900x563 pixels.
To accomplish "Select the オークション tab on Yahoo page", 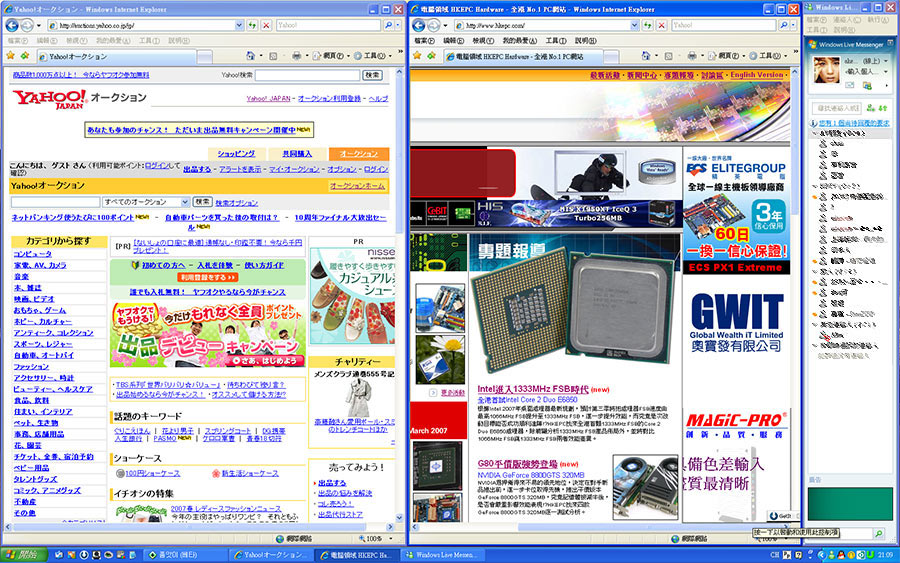I will click(x=359, y=154).
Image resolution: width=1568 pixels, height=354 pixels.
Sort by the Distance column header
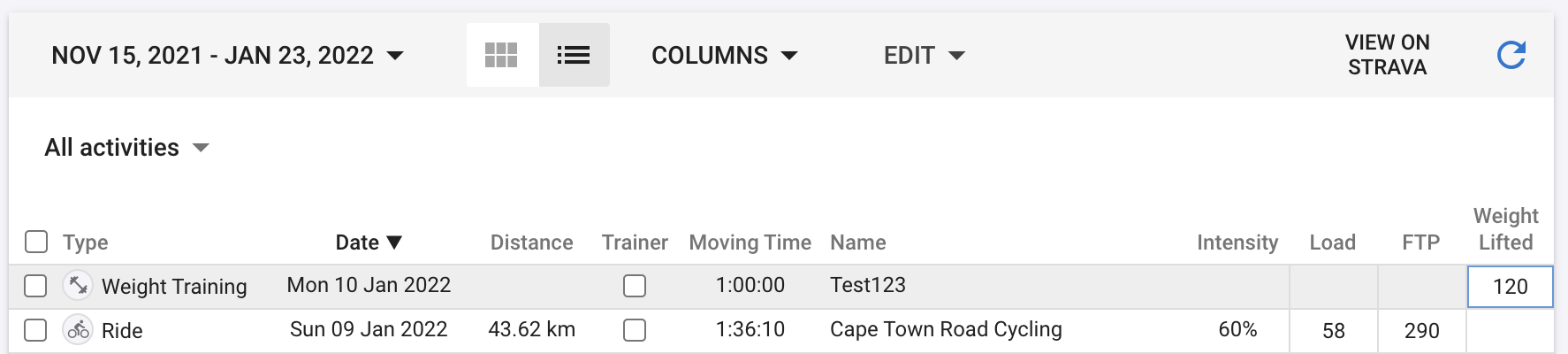coord(531,242)
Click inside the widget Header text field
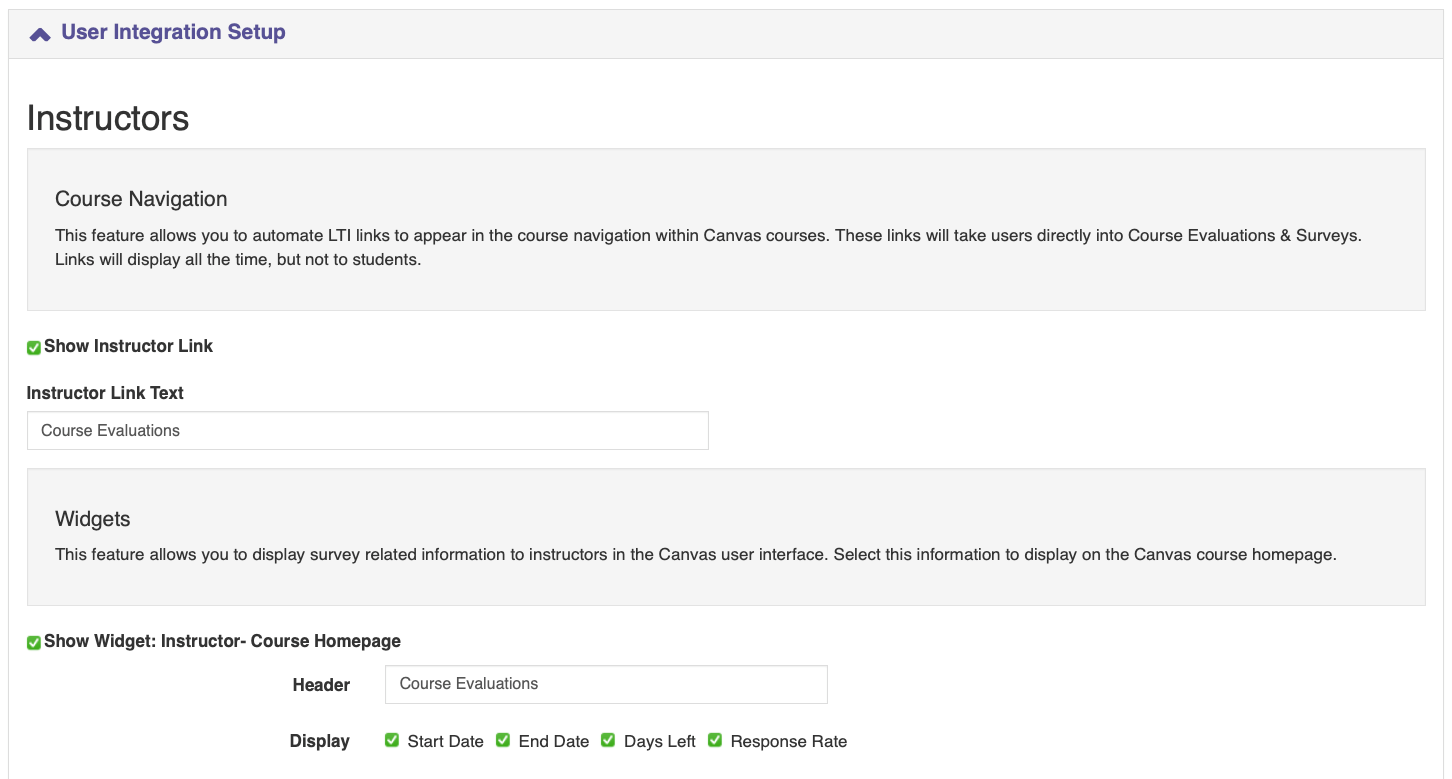This screenshot has width=1452, height=779. pyautogui.click(x=605, y=684)
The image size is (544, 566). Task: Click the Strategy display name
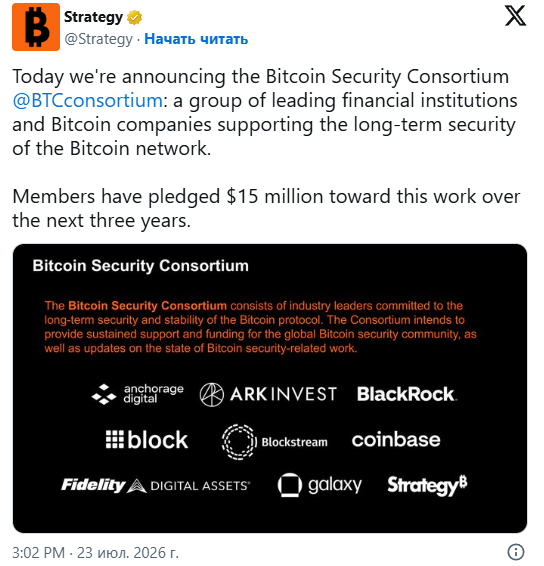(93, 17)
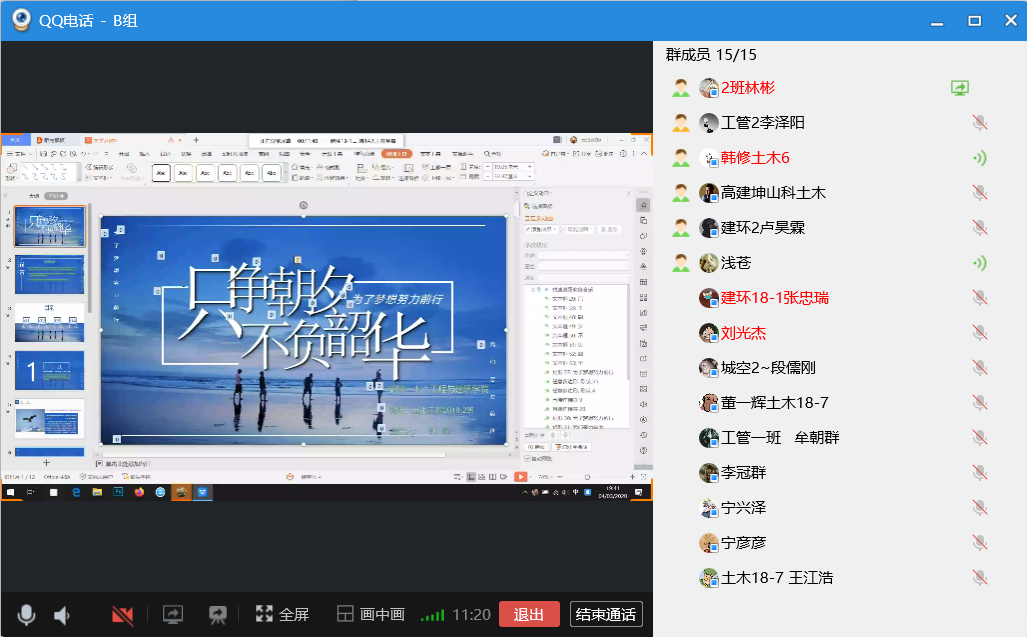Toggle the speaker sound icon
Viewport: 1027px width, 637px height.
(63, 614)
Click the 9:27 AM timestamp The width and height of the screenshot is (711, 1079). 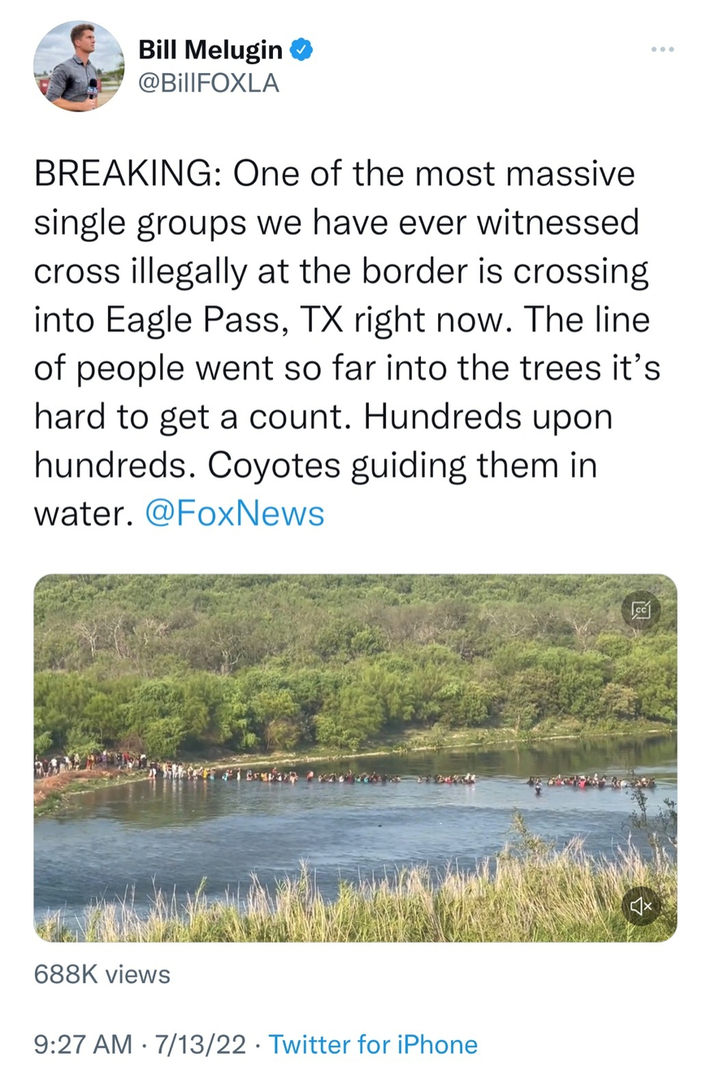[x=82, y=1045]
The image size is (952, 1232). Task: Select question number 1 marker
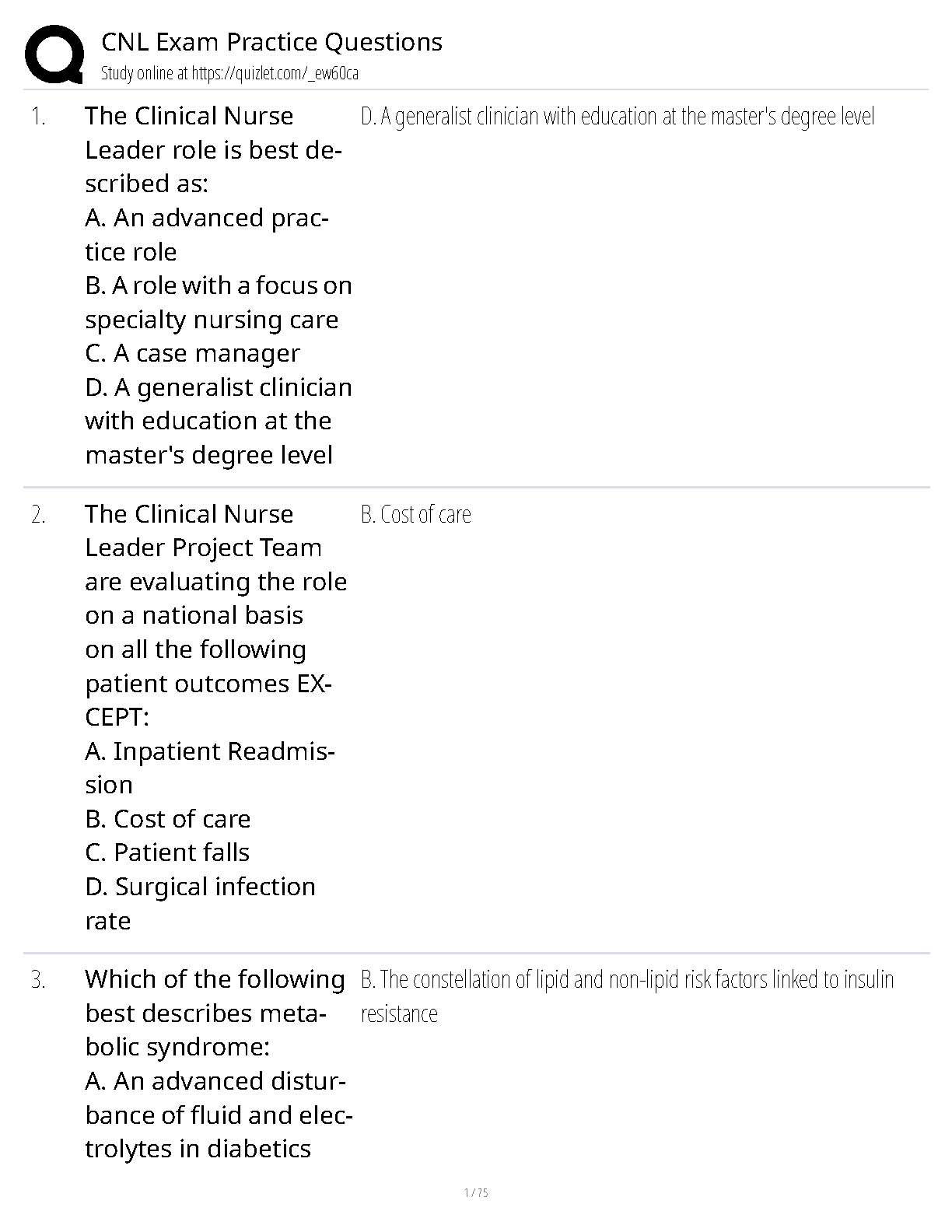[38, 117]
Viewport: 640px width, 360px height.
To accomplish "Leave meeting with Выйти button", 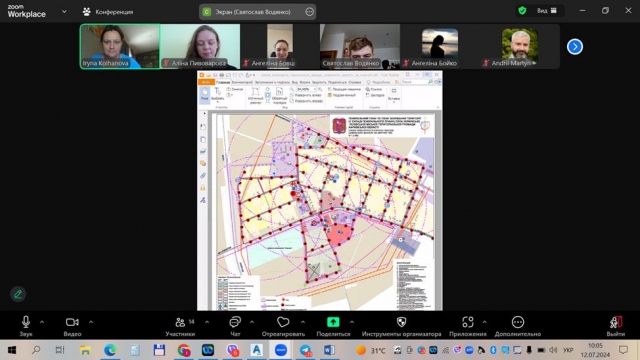I will click(x=616, y=326).
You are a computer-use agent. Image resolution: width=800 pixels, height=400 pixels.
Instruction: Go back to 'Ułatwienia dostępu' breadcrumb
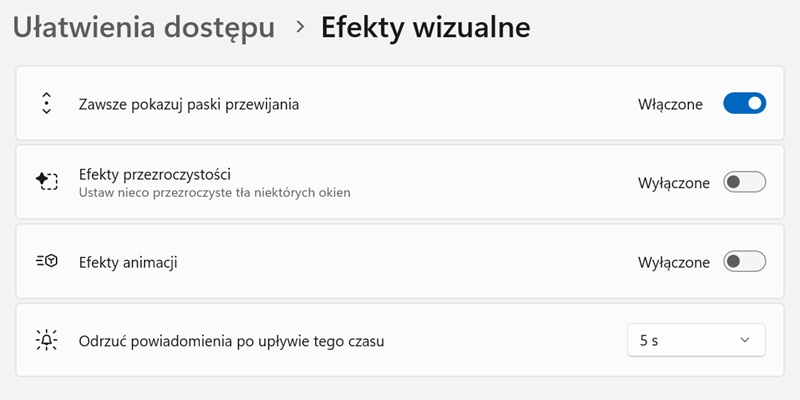click(x=144, y=28)
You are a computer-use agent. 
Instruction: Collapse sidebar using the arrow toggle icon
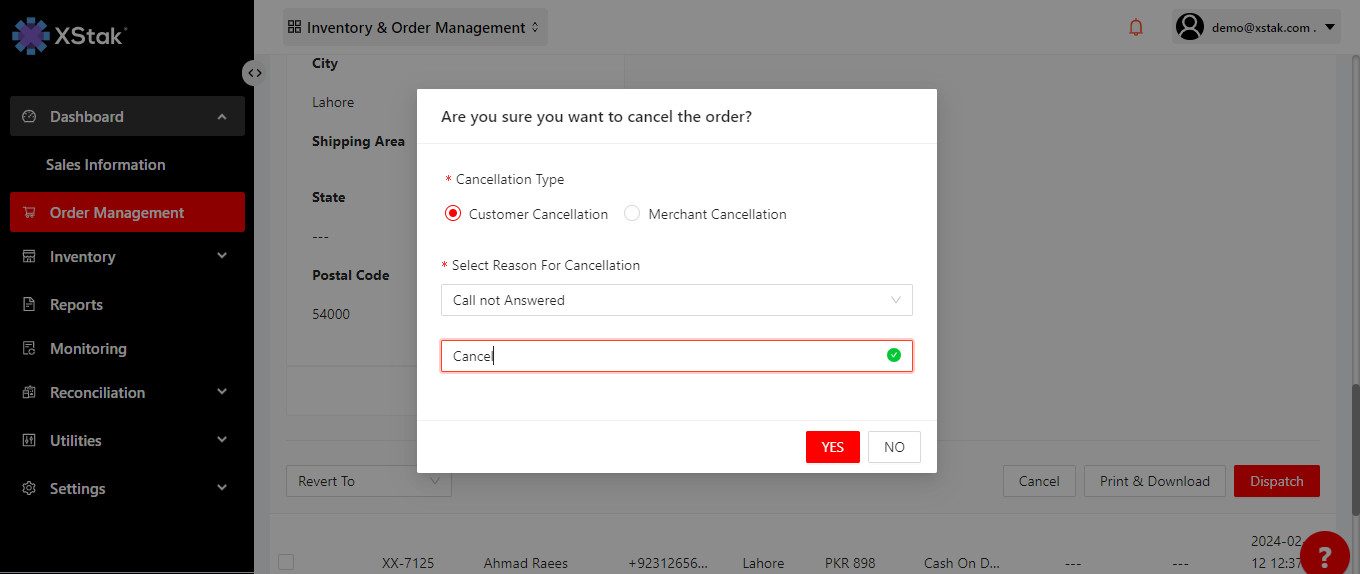(x=254, y=73)
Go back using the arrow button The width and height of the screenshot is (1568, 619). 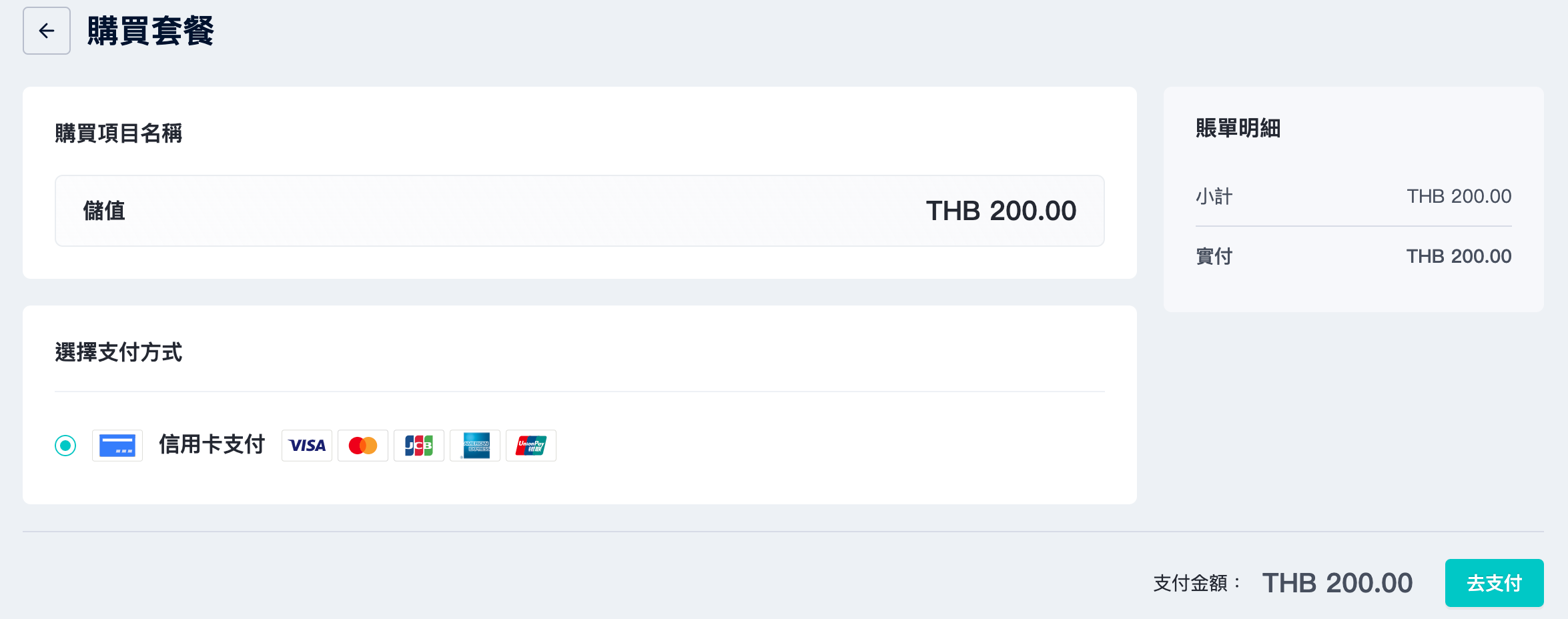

*****

• [WHAT THIS TASK INVOLVES]: Please report, as a bare number, how many lines of the data contain the word "pixels".

• [ANSWER TO THIS PROBLEM]: 3